━━━━━ DATA FOR ANALYSIS ━━━━━
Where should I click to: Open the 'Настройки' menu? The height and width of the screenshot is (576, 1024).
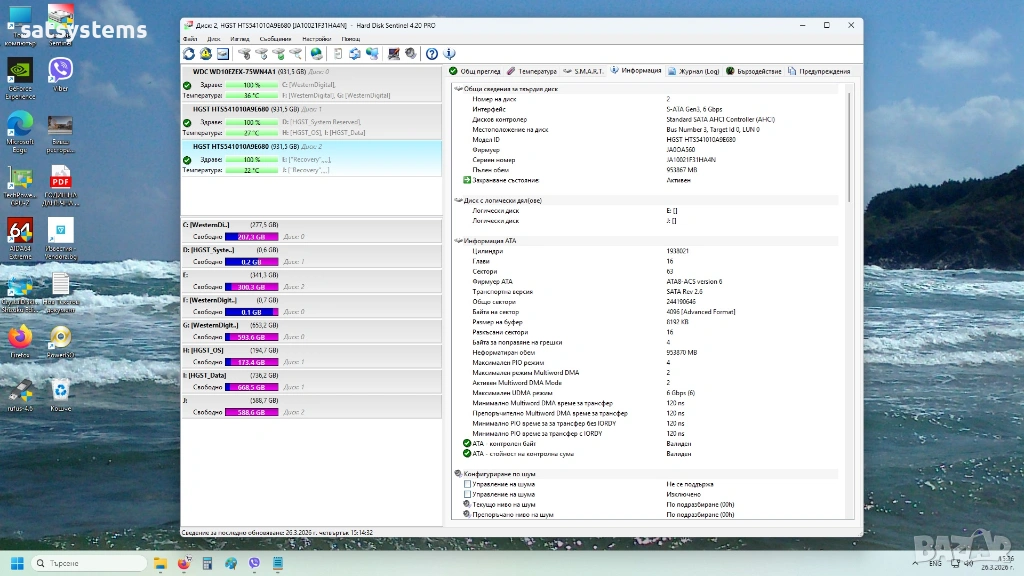pyautogui.click(x=316, y=38)
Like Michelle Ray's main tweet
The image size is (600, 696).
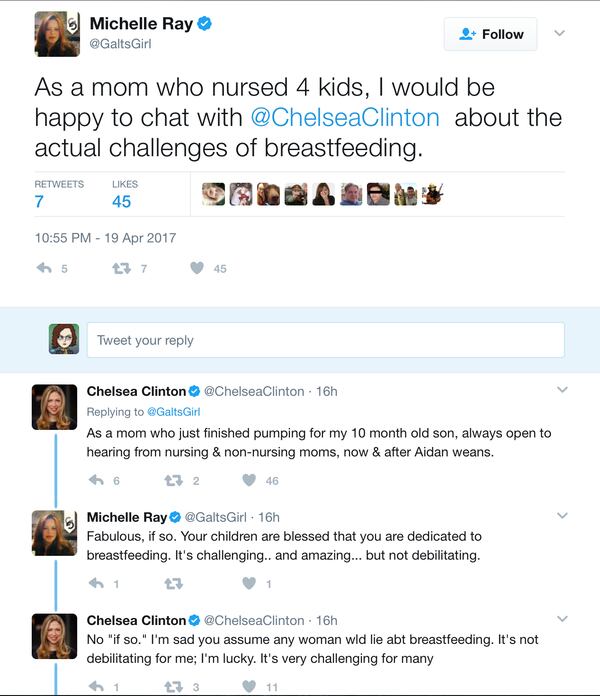click(197, 268)
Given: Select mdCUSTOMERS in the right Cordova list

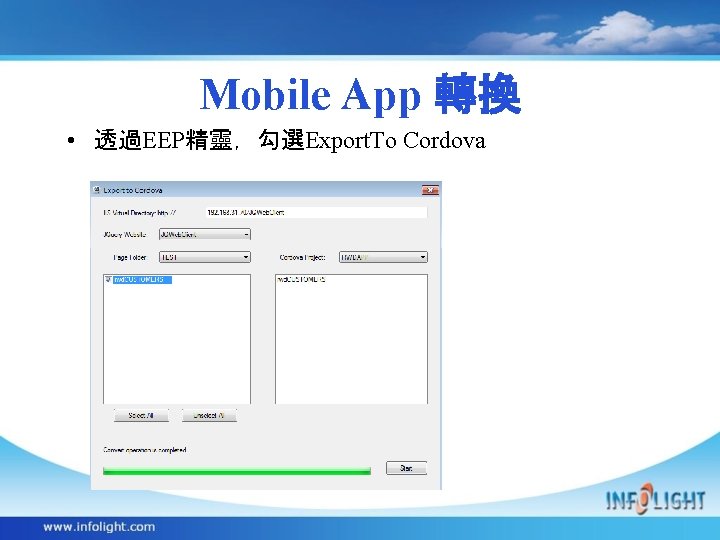Looking at the screenshot, I should [x=301, y=279].
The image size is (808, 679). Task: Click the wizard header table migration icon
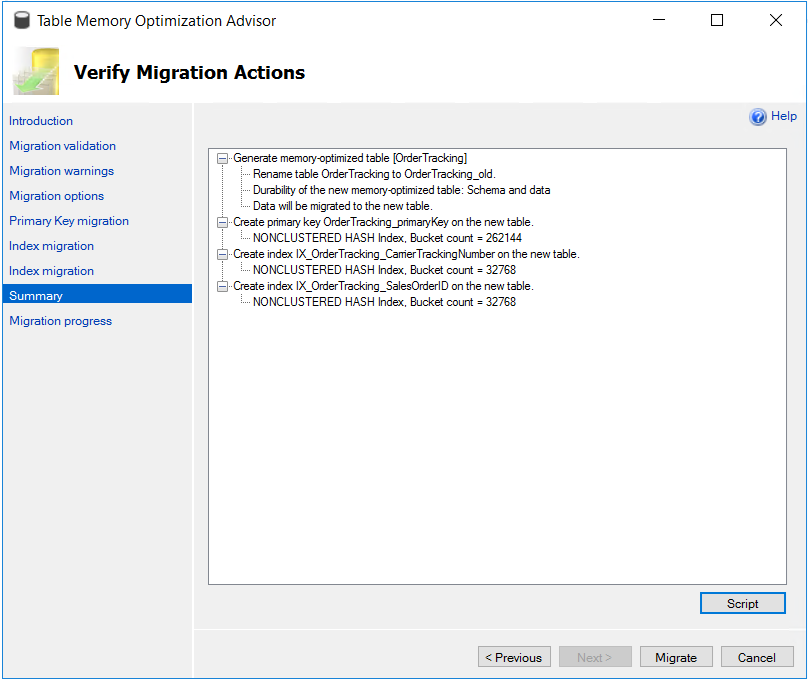tap(36, 71)
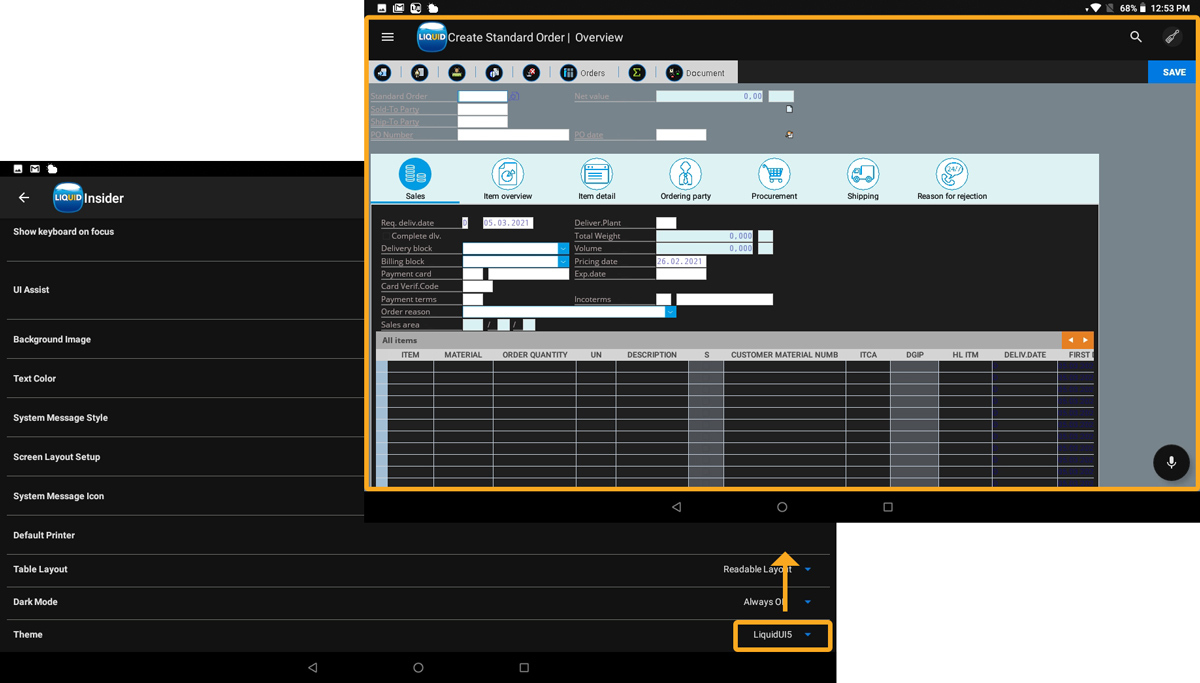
━━━━━
**DIRECTIONS FOR THIS TASK**.
Using the records above, copy exactly and only the lines from the line with "Given: Select mdCUSTOMERS" through the end, both included; leave every picture out.

**WRITTEN SOLUTION**.
Given: Select mdCUSTOMERS in the right Cordova list

Looking at the screenshot, I should [x=301, y=279].
The image size is (808, 679). Task: Click the wizard header table migration icon
tap(36, 71)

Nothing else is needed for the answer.